*Directions:* Write out every entry in full. Leave nothing out.

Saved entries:

Segment Open

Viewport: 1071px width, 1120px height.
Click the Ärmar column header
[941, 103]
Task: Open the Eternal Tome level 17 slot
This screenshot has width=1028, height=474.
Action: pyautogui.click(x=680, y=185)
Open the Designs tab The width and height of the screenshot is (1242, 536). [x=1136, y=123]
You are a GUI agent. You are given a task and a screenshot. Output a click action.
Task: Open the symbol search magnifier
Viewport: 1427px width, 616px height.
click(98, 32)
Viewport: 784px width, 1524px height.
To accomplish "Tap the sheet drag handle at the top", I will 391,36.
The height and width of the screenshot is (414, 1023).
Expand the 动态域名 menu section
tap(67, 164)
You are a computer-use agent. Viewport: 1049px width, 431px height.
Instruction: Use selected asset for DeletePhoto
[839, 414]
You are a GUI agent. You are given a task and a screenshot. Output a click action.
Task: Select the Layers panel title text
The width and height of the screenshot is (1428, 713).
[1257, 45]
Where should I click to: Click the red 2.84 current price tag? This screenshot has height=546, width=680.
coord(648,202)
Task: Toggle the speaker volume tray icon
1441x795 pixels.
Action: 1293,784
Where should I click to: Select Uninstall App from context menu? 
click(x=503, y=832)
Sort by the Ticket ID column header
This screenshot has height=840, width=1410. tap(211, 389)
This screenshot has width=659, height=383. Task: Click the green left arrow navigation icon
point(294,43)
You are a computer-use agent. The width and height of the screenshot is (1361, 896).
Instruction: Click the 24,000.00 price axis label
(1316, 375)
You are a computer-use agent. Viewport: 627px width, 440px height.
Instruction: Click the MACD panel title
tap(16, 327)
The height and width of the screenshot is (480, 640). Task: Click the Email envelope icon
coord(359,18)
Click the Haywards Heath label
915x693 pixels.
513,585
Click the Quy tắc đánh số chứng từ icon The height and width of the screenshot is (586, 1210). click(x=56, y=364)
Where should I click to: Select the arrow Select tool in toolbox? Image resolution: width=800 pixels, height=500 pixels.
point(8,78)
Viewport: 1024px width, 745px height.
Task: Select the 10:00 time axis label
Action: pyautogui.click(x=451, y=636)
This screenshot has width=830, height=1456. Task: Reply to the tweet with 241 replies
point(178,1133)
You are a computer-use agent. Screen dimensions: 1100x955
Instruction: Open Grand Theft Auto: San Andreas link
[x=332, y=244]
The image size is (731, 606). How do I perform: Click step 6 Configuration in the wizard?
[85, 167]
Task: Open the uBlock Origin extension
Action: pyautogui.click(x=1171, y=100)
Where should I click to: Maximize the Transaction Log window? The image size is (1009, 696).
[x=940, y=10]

Segment Closed

*Written solution:*
Viewport: 1071px width, 1120px height.
Click the Ärmar column header
[941, 103]
Task: Open the Eternal Tome level 17 slot
This screenshot has width=1028, height=474.
Action: pyautogui.click(x=680, y=185)
Open the Designs tab The width and height of the screenshot is (1242, 536). [x=1136, y=123]
You are a GUI agent. You are given a task and a screenshot. Output a click action.
Task: Open the symbol search magnifier
Viewport: 1427px width, 616px height.
click(98, 32)
Viewport: 784px width, 1524px height.
To accomplish "Tap the sheet drag handle at the top", I will 391,36.
The height and width of the screenshot is (414, 1023).
Expand the 动态域名 menu section
tap(67, 164)
You are a computer-use agent. Viewport: 1049px width, 431px height.
Instruction: Use selected asset for DeletePhoto
[839, 414]
You are a GUI agent. You are given a task and a screenshot. Output a click action.
Task: Select the Layers panel title text
The width and height of the screenshot is (1428, 713).
[1257, 45]
Where should I click to: Click the red 2.84 current price tag? This screenshot has height=546, width=680.
coord(648,202)
Task: Toggle the speaker volume tray icon
1441x795 pixels.
Action: 1293,784
Where should I click to: Select Uninstall App from context menu? 
click(x=503, y=832)
Sort by the Ticket ID column header
This screenshot has height=840, width=1410. tap(211, 389)
This screenshot has width=659, height=383. Task: Click the green left arrow navigation icon
point(294,43)
You are a computer-use agent. The width and height of the screenshot is (1361, 896).
Instruction: Click the 24,000.00 price axis label
(1316, 375)
You are a computer-use agent. Viewport: 627px width, 440px height.
Instruction: Click the MACD panel title
tap(16, 327)
The height and width of the screenshot is (480, 640). Task: Click the Email envelope icon
coord(359,18)
Click the Haywards Heath label
915x693 pixels.
513,585
Click the Quy tắc đánh số chứng từ icon The height and width of the screenshot is (586, 1210). click(x=56, y=364)
Where should I click to: Select the arrow Select tool in toolbox? Image resolution: width=800 pixels, height=500 pixels.
point(8,78)
Viewport: 1024px width, 745px height.
Task: Select the 10:00 time axis label
Action: pyautogui.click(x=451, y=636)
This screenshot has width=830, height=1456. Task: Reply to the tweet with 241 replies
point(178,1133)
You are a computer-use agent. Screen dimensions: 1100x955
Instruction: Open Grand Theft Auto: San Andreas link
[x=332, y=244]
The image size is (731, 606). How do I perform: Click step 6 Configuration in the wizard?
[85, 167]
Task: Open the uBlock Origin extension
Action: pyautogui.click(x=1171, y=100)
Where should I click to: Maximize the Transaction Log window? The image size is (1009, 696).
[x=940, y=10]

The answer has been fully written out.